Coma Or Gasm tire son nom de Nicotiana — le genre botanique du tabac — et de la nicotine, l’une des dépendances les plus puissantes au monde. Le tabac marque la parfumerie depuis le XIXᵉ siècle: séduire, rassurer, imposer. Mais ici, tout commence par un souvenir intime: l’enfance d’Eric Tran, au milieu des champs de tabac. La saison des récoltes, les feuilles coupées à la main, empilées en bottes vertes épaisses. Le tabac frais n’est ni sucré ni fumé — il est froid, mentholé, végétal, intensément vivant. Une odeur gravée, restée en attente.

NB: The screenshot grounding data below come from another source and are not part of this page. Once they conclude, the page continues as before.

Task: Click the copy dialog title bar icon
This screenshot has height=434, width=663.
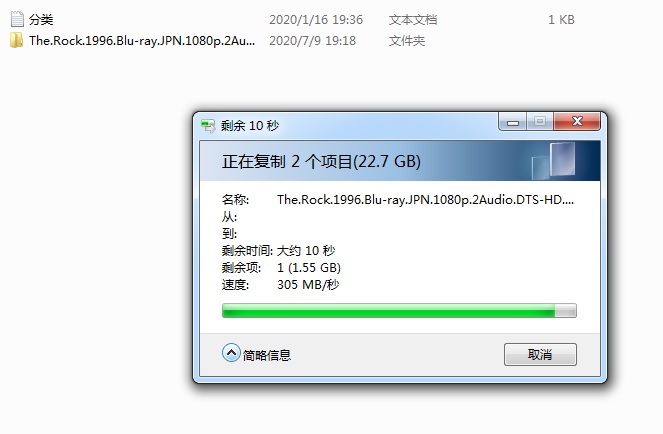Action: (x=208, y=126)
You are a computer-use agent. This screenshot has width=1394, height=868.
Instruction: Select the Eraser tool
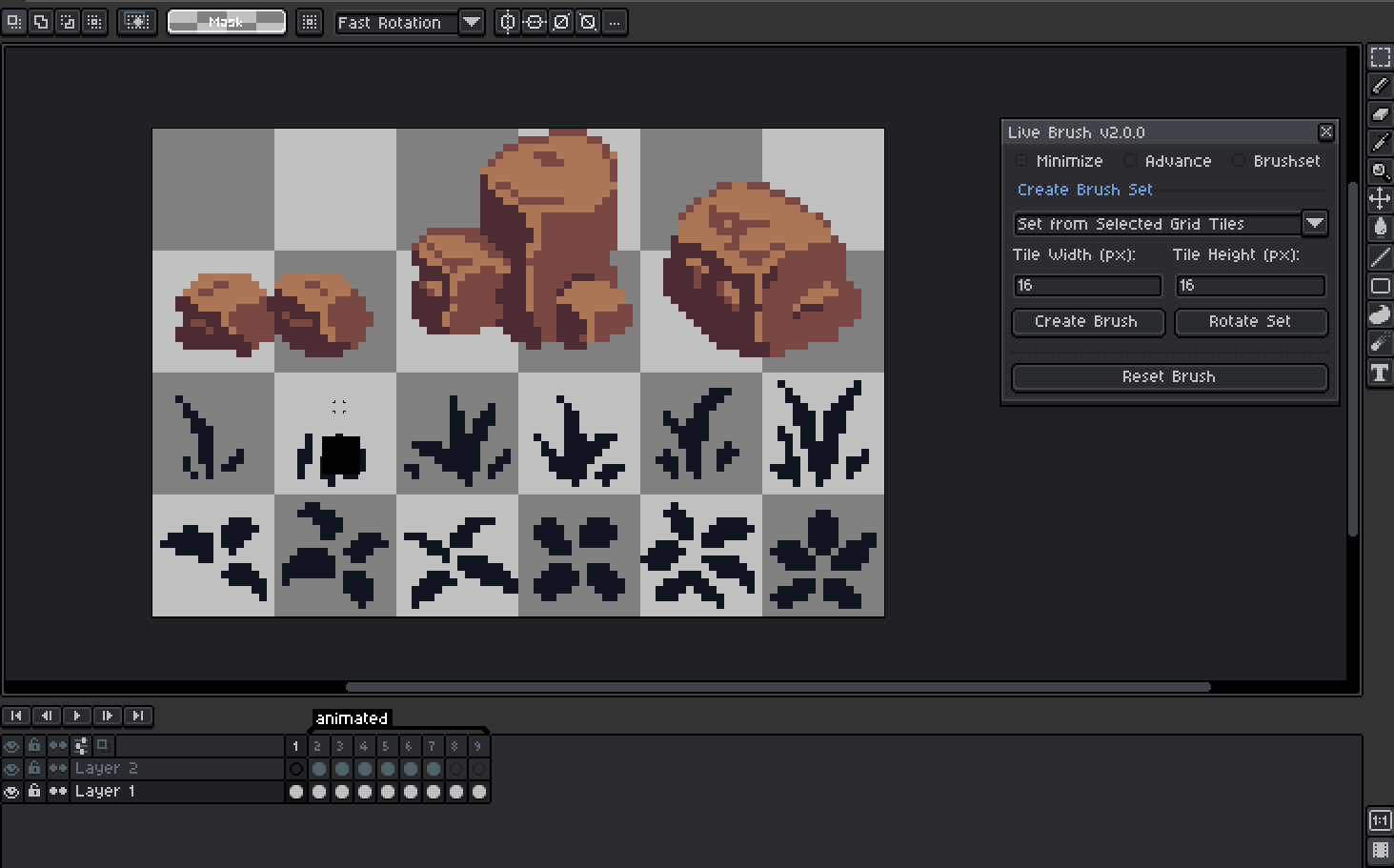tap(1380, 114)
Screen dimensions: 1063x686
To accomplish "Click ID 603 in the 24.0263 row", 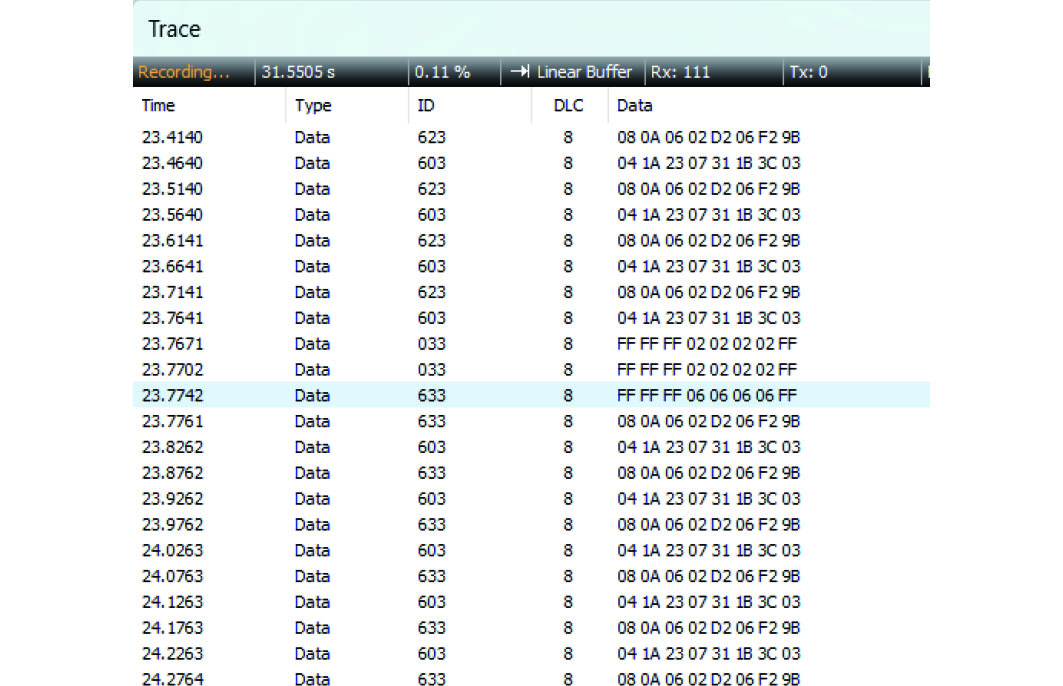I will pos(431,550).
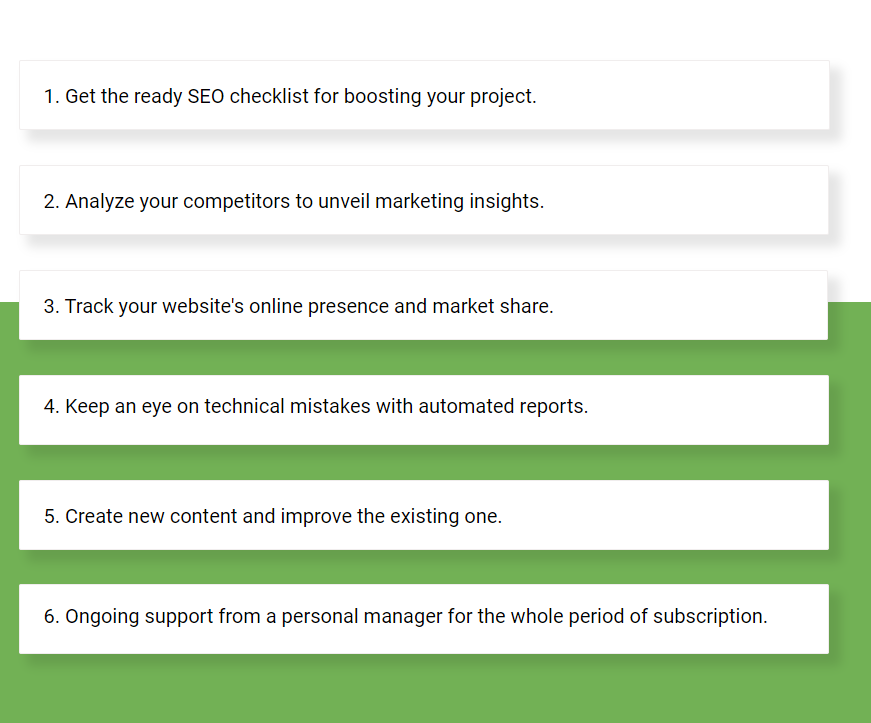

La nicotine stimule la dopamine. Coma Or Gasm en recrée l’effet — sans chimie. Il entoure, séduit, rend presque impossible l’abandon. Le parfum saisit l’instant précis de la coupe: feuilles vertes, bois vif à peine scié, air saturé d’arômes crus. Un souvenir d’enfance transformé en addiction moderne — rare, radicale, sans équivalent dans l’univers du tabac.
Construit autour d’absinthe sud-américaine extraite au CO₂ supercritique, de vétiver fumé et d’un accord Pheromone Encapsulate évoquant le végétal écrasé, Coma Or Gasm reste volontairement audacieux. Fleurs de tabac cubaines et feuilles de cigare fraîches — cueillies à la main, nourries à l’eau de montagne — en forment le cœur. Le résultat est net, vert, puissant: le tabac à l’état brut, élevé au rang du luxe.